Within each interval between two values you have fixed signs for the differences, so the absolute value function in the objective may be replaced by the appropriate sign at each data point. You then have a soluble quadratic equation for a zero derivative whose relevant root (check the cubic function value at each critical point to find which is the minimum) is either in the interval or not. If the minimum is in your chosen interval, you're good. Otherwise (including the possibility of finding no root at all) move to a different interval, in the direction where the cubic function you calculated is decreasing.
Let us say your data points are $2,4,5,7,9$. Assume, deliberately wrongly, that the minimum lies between $4$ and $5$ (since the mean $=2$-norm fit is $5.4$ and the average of just the min and max $=\infty$-norm fit, is $5.5$, by "extrapolation" we expect your target to be between $5.4$ and $5.5$). Then $x-\mu$ is negative for the $2$ and $4$ data points and positive for the others, and your objective function is accordingly
$-(2-\mu)^3-(4-\mu)^3+(5-\mu)^3+(7-\mu)^3+(9-\mu)^3$
$=-\mu^3+45\mu^2-405\mu+1125$
whose critical points are then given by
$-3\mu^2+90\mu-405=0, \mu=15\pm3\sqrt{10}$
Since the cubic has a negative leading coefficient, the smaller root corresponds to our minimum but it is greater than $5$ ($\approx5.513$). Our objective function is in fact monotonically decreasing all through the relevant interval $[4,5]$, so a higher interval is required.

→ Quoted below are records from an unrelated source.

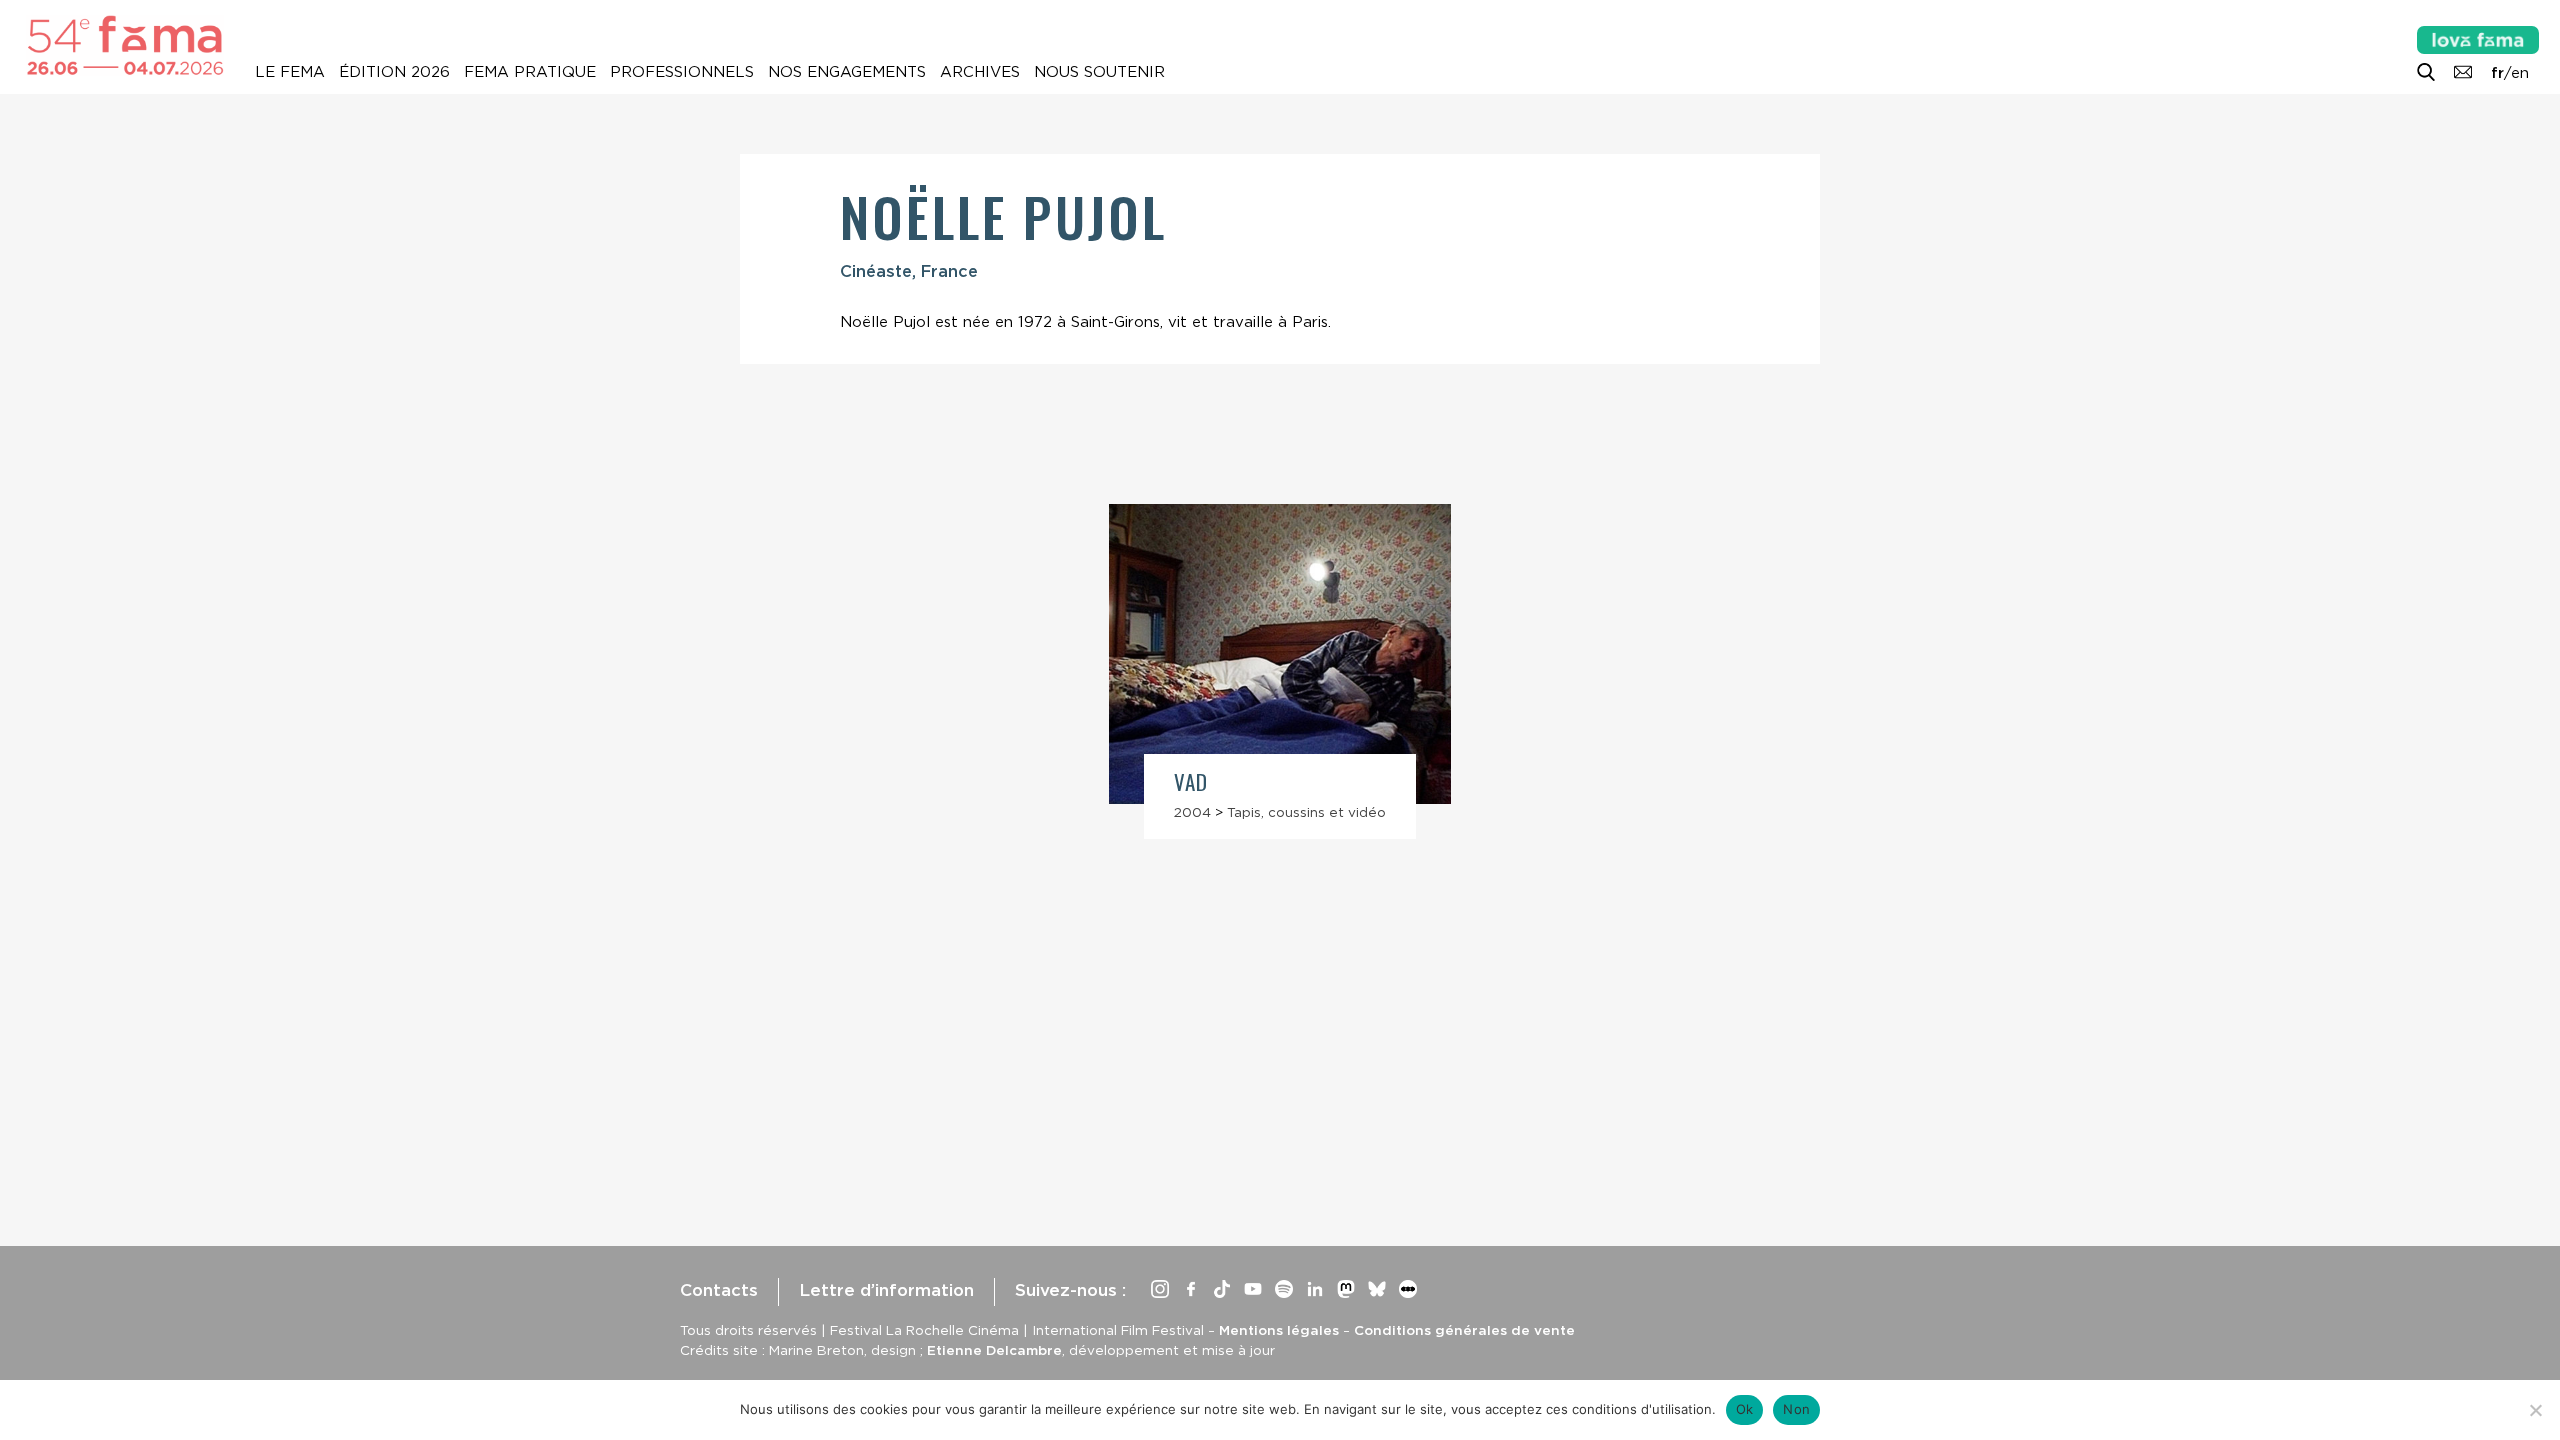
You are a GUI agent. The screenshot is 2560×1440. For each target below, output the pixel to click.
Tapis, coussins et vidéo (1306, 812)
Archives (980, 72)
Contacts (719, 1290)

Now, try the interval where we expect to find the minimum, between $5$ and $7$. This reverses the sign in the third cube of the objective function
$-(2-\mu)^3-(4-\mu)^3-(5-\mu)^3+(7-\mu)^3+(9-\mu)^3$
$=\mu^3+15\mu^2-255\mu+875$
with zero derivative condition
$3\mu^3+30\mu-255=0,\mu=-5\pm\sqrt{110}$
This time, with the cubic having a positive leading coefficient, the larger root corresponds to the minimum and it is approximately $5.488$, which lies in our new trial interval and moreover between the expected bounds of $5.4$ and $5.5$ set by the overall and max-min averages calculated earlier. Thus $-5+\sqrt{110}$ is the correct optimum.
The smart thing to do is to calculate the overall and max-min averages first, to bound your $3$-norm optimum. The bounds may in fact not be rigorous (I have not proven them so), but they will likely be good for most distributions you will likely encounter. This usually defines a single interval, or at worst a relatively small set of intervals, to provide an initial guess, thus minimizing the need to iterate.